View Single Post
  #9   Spotlight this post!  
Unread 10-12-2004, 17:57
jonathan lall's Avatar
jonathan lall jonathan lall is offline
Registered User
FRC #2505 (The Electric Sheep; FRC #0188 alumnus)
Team Role: Mentor
 
Join Date: Jan 2002
Rookie Year: 2001
Location: Toronto, Canada
Posts: 547
jonathan lall has a reputation beyond reputejonathan lall has a reputation beyond reputejonathan lall has a reputation beyond reputejonathan lall has a reputation beyond reputejonathan lall has a reputation beyond reputejonathan lall has a reputation beyond reputejonathan lall has a reputation beyond reputejonathan lall has a reputation beyond reputejonathan lall has a reputation beyond reputejonathan lall has a reputation beyond reputejonathan lall has a reputation beyond repute
Send a message via MSN to jonathan lall
Re: can there be agressive play?

Yes, certainly there can, but you just have to make sure you don't cross the line between strategic and malicious. Blocking is fine. Pinning is fine (though there are rules that both teams and refs have to follow about this, so know them well), slowing down an opponent or getting them stuck on something is fine. Pushing is fine as long as it isn't into something out of bounds. If a robot happens to not be robust and ceases to function under this contact, too bad for the robot. Remember that if two robots hit each other, they both take the same amount of punishment; the modifier is how much of this either robot can take.

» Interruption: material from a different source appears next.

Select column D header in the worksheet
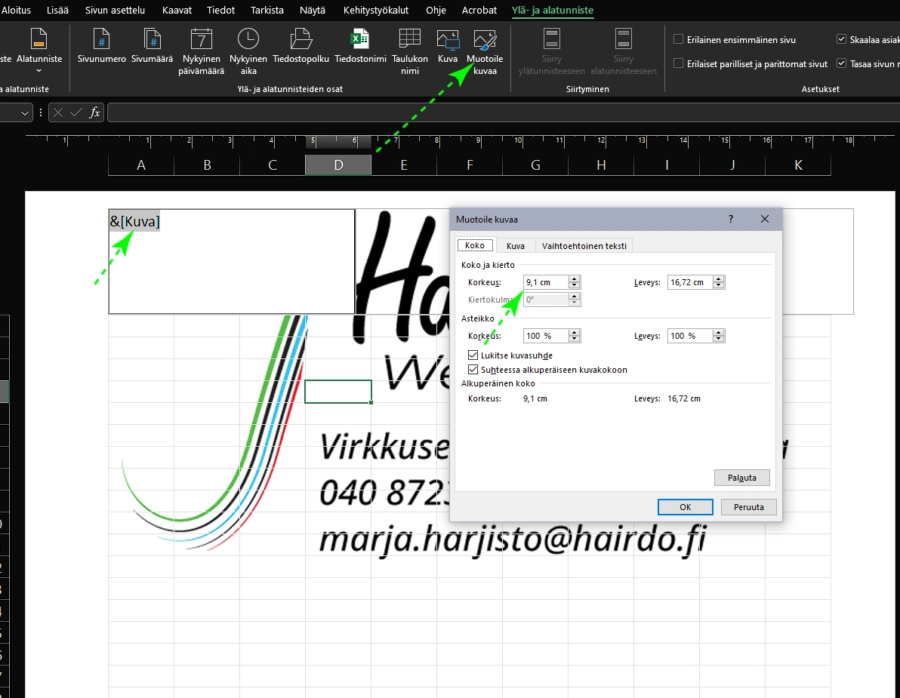This screenshot has height=698, width=900. click(x=338, y=164)
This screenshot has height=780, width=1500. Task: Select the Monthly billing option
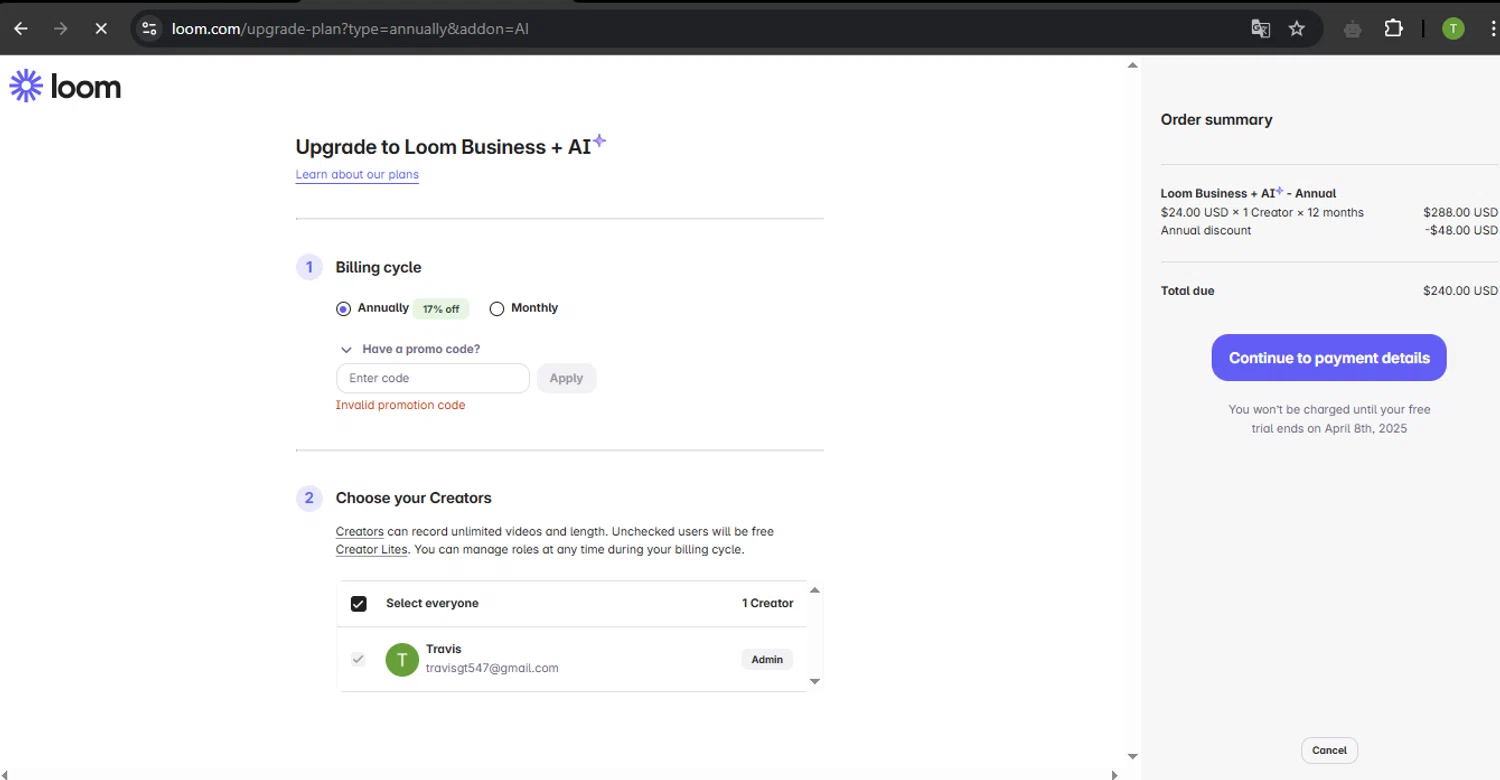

Bottom line though: your answer will be in the rules next year, and not in the opinion of a ChiefDelphi poster. What one poster might think is legal, another might (perhaps wrongly) think is malicious. Imagine that poster built the robot you just wrecked. Or worse still, imagine that poster was a referee...


Quote:
Originally Posted by Koko Ed
That's not always the case.
Observe.
I don't understand. Are you suggesting the tipping of your robot in that match was illegal?